Employment Insurance (EI) eligibility for temporary foreign workers in Canada: what you need to know

Losing a job is stressful. If you’re a temporary foreign worker in Canada, you may be able to claim EI regular benefits — but eligibility depends on specific conditions and documentation. Below is a clear summary of who can claim, what you need, how much you might get, and the practical steps and timelines to expect.

How EI regular benefits work for non‑permanent residents
EI regular benefits replace part of lost income when you lose a job through no fault of your own (for example, a layoff or shortage of work). Temporary foreign workers can qualify if they meet the program’s eligibility criteria and hold a valid work permit.

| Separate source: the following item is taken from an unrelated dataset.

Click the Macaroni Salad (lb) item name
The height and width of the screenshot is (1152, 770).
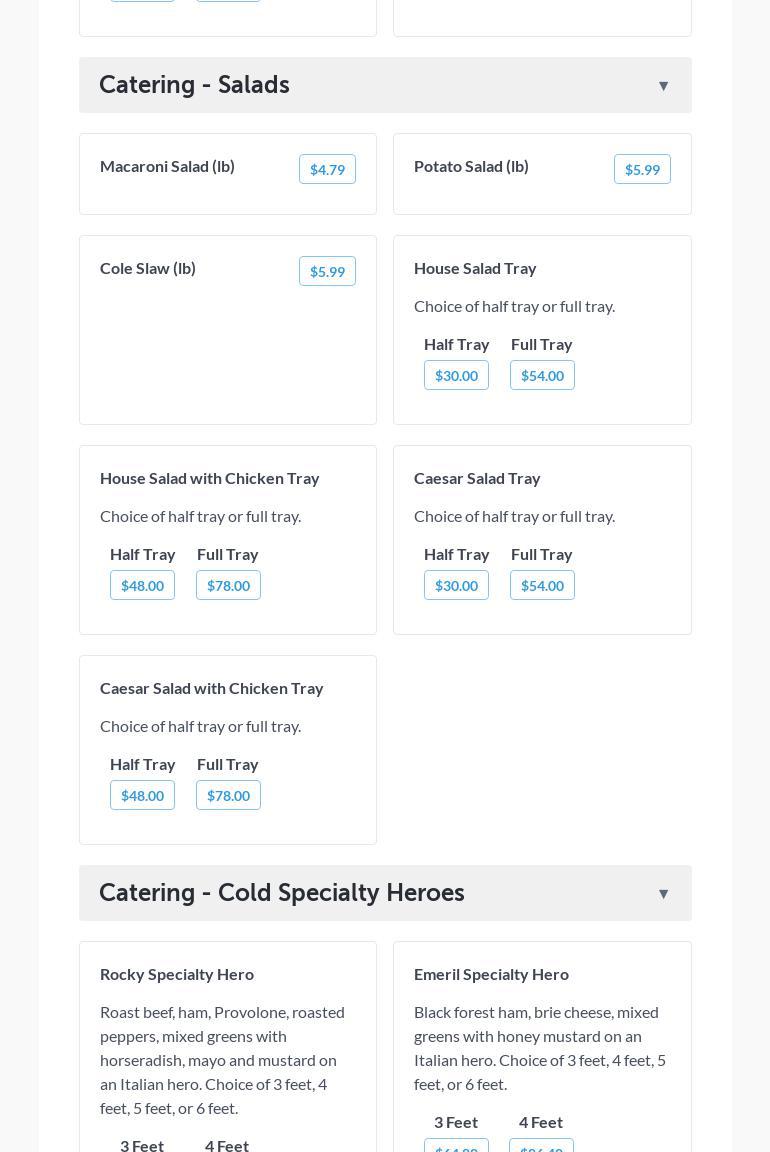coord(167,166)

– Open work permit holders: can claim EI if the permit remains valid and other conditions are met.
– Closed (employer‑specific) work permit holders: can file a claim, but approvals are less certain because the right to work is tied to a single employer. Some on closed permits have succeeded; some have been refused.
– Canadians employed by Canadian companies but working abroad may be covered by EI unless their employment is insured by the country where they work.

Eligibility: key requirements
To qualify for EI regular benefits you must meet all of these:

– Have been employed in “insurable employment” (your employer deducted EI premiums).
– Have worked enough insurable hours in the qualifying period (usually the 52 weeks before your claim; hours required typically range from 420 to 700 depending on regional unemployment).
– Have lost your job through no fault of your own (not a voluntary quit or dismissal for cause).
– Have had at least seven consecutive days without work and pay in the last 52 weeks.
– Be ready, willing and capable of working each day, be in Canada in most cases, and be actively looking for work.

Note: If you received pay in lieu of notice or a severance, you can apply immediately but benefit payments will be delayed until that period has elapsed.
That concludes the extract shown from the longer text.